Challenges of Spanish Literary Translation

Anyone who translates in earnest knows from direct experience how many difficulties are involved in transferring the contents, forms, and structures of a novel, play, or poem, and captured under the rubric of literary translation. 

The challenges of translation have been present since its very beginning. The publication of trend analyses, that is, comparative studies of different linguistic approaches to translation are so numerous that it is difficult to give them the attention they all deserve.

It is worth emphasizing the creative nature of translations, a creativity that is often the main channel of understanding between cultures. Without creative translation we would know much less than we do. Many basic texts of national culture in places like Spain have arrived in translations. The translator is often considered as creative as the person who wrote the original. It must be noted that translators have always also been considered a necessity. Translators follow a path already established by what is narrated or what is developed with the passing of the pages, therefore they do not need to invent the continuation. They do not have the create the plot, the argument, the characters, and the other components of the work. Rather, they focus their efforts on writing. They appear to overlap with the authors, however, in that they use identical working tools as they do. Both must operate with words. And they must follow the same principles. The difficulty of achieving a text that is readable and expresses the literary purpose and effects sought belongs to the same domain.

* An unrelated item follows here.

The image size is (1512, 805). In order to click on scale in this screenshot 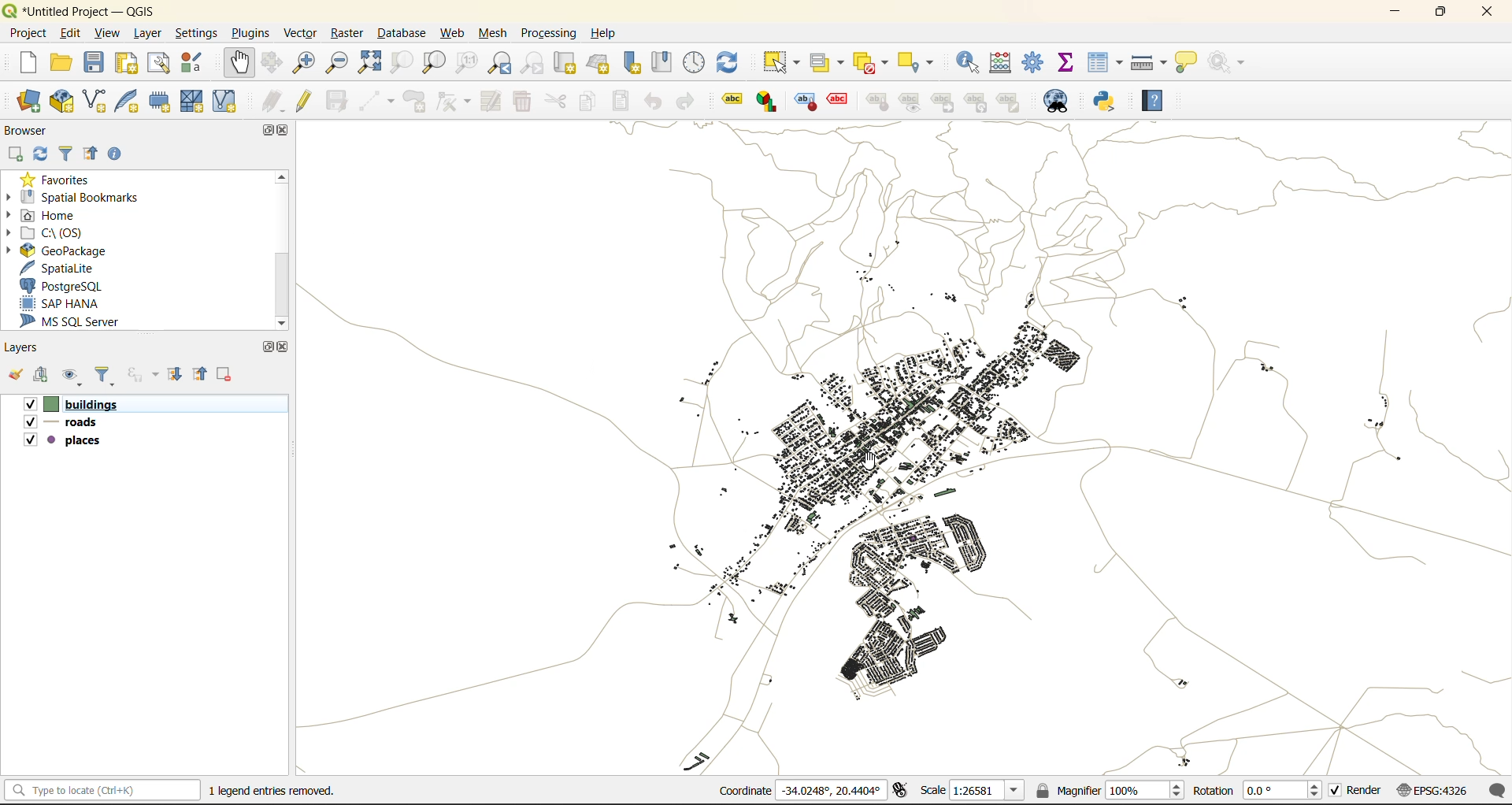, I will do `click(972, 792)`.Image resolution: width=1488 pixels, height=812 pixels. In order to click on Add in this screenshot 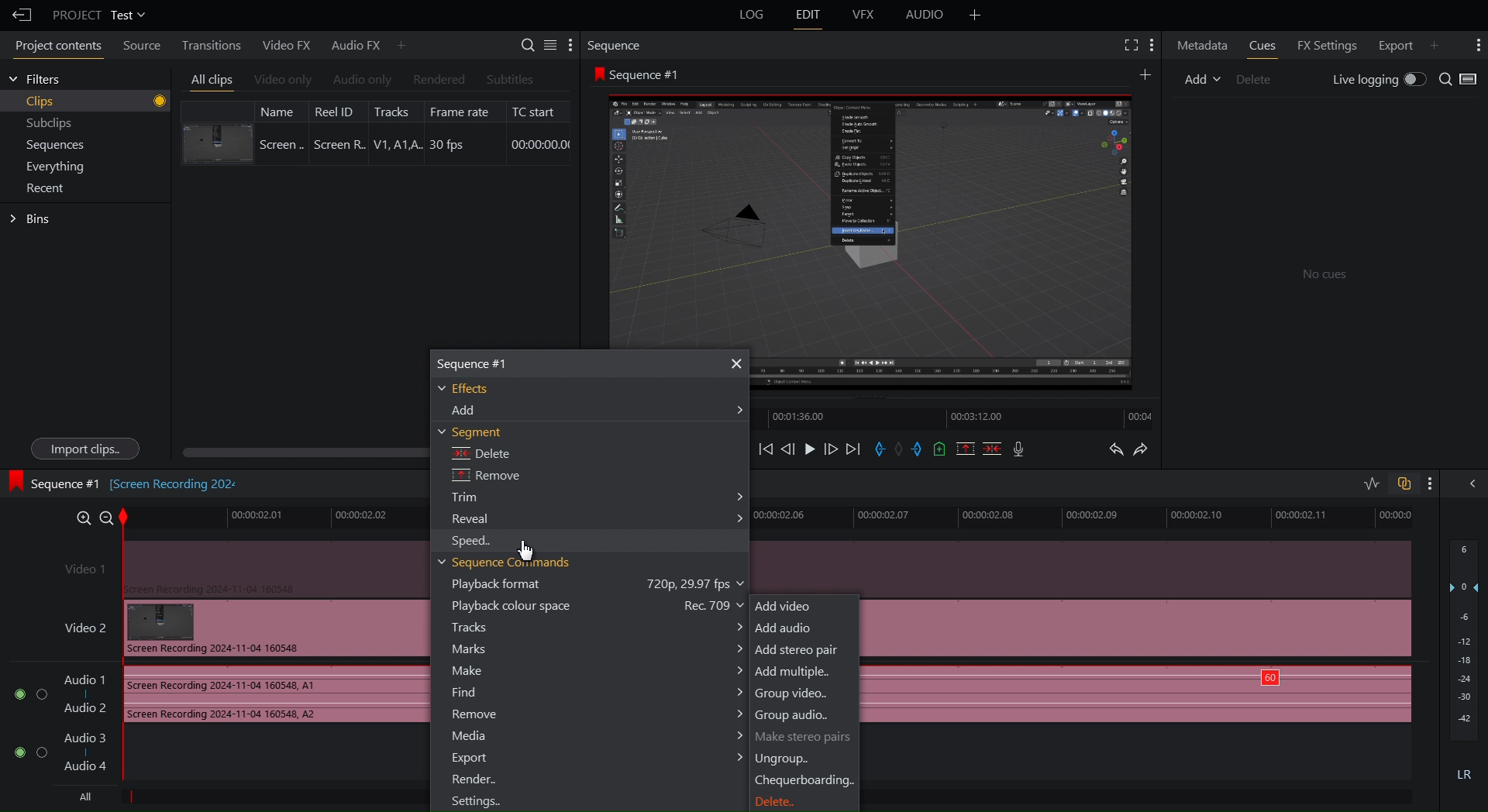, I will do `click(1144, 74)`.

The most striking difference is that, as noted, when working on an established text the translator creates when interpreting it. A possible comparison with the creative activity performed by a pianist, for example, arises immediately. In both cases there is a written work in print or a score that requires a version. And that this one responds with the greatest accuracy to the guidelines indicated by the creator is the objective. Never forgetting, moreover, that while an author can spend as much time as he or she needs to find the right expression, the translator has only a few months to make all his or her choices. However, it sometimes happens that some authors even consider that the translation of their works reflects their aesthetic intentions more accurately than when they wrote them.

Translators are invisible heroes. A sloppy translation can destroy even the noblest prose and verse. However, if the result is good, the glory lies with the creator, not with the interpreter. And while a writer is celebrated for ignoring certain rules or breaking aesthetic canons, a translator is blamed for such audacity.

The mediating nature of the translator and his or her awareness that accuracy is unattainable, so that the decisions he or she makes are always subject to revision. They even have an expiry date. Hence the well-known and questionable tendency to make new versions of classical works, or not so much, so that they are in keeping with the period in which they are read.

A translator, a partner in the author’s craft, ultimately has a kind of spectral presence that is found everywhere in the work he worked on, without appearing in any of it. He aspires to disappear, he tries to make the reader not notice him, he wants to be literally invisible so that what shines is the author. In no case should he consider invisibility to be a detriment to his work, but rather an indispensable value so that his interpretation appears to be the best possible.